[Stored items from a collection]

__________

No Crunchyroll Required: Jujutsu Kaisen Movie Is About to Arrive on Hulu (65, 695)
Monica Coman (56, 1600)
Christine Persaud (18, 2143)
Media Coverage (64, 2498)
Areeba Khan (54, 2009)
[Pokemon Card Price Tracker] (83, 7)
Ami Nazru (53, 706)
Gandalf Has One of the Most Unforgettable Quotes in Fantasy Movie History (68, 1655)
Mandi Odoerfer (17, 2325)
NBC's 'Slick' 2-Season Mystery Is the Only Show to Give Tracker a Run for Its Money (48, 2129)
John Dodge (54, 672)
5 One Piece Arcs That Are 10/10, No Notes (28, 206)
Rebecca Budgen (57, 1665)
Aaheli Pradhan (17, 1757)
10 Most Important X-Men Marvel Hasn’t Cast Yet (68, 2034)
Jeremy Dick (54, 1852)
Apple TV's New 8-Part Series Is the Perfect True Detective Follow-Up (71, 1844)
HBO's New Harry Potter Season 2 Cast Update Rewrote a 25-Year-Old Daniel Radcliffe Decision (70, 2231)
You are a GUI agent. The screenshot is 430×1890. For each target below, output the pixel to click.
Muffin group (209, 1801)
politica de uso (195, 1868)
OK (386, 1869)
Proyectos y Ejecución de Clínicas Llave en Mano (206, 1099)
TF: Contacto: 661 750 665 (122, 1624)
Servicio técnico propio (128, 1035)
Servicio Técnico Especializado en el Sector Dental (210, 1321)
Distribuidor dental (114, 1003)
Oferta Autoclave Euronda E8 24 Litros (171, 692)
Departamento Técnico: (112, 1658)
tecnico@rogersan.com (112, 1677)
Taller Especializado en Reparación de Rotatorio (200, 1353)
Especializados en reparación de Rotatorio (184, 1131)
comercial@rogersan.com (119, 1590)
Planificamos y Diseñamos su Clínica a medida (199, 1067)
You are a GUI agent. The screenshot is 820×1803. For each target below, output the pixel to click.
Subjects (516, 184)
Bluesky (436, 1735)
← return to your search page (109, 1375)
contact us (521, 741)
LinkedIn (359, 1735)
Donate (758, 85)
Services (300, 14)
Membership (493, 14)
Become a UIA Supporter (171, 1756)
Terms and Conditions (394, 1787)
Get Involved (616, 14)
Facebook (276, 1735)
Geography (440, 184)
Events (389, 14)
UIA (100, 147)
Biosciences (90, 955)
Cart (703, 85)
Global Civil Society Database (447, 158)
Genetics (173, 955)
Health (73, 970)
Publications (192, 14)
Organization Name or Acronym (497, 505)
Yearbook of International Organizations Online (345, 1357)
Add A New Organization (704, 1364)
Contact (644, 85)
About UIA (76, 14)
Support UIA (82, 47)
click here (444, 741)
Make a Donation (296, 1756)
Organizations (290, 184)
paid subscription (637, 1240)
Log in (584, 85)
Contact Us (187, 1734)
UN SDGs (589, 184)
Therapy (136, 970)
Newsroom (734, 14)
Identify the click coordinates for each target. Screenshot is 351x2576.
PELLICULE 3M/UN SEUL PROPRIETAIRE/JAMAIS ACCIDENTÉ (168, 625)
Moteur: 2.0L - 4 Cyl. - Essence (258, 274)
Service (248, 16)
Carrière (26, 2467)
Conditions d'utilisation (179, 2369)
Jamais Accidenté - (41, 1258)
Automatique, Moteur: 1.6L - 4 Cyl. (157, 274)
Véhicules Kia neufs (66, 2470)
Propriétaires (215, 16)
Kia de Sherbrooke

__________

-- The task --
Beginning at the first line above, repeat exactly until the line containing "Gandalf Has One", which is included.

-- Solution to this task --
No Crunchyroll Required: Jujutsu Kaisen Movie Is About to Arrive on Hulu (65, 695)
Monica Coman (56, 1600)
Christine Persaud (18, 2143)
Media Coverage (64, 2498)
Areeba Khan (54, 2009)
[Pokemon Card Price Tracker] (83, 7)
Ami Nazru (53, 706)
Gandalf Has One of the Most Unforgettable Quotes in Fantasy Movie History (68, 1655)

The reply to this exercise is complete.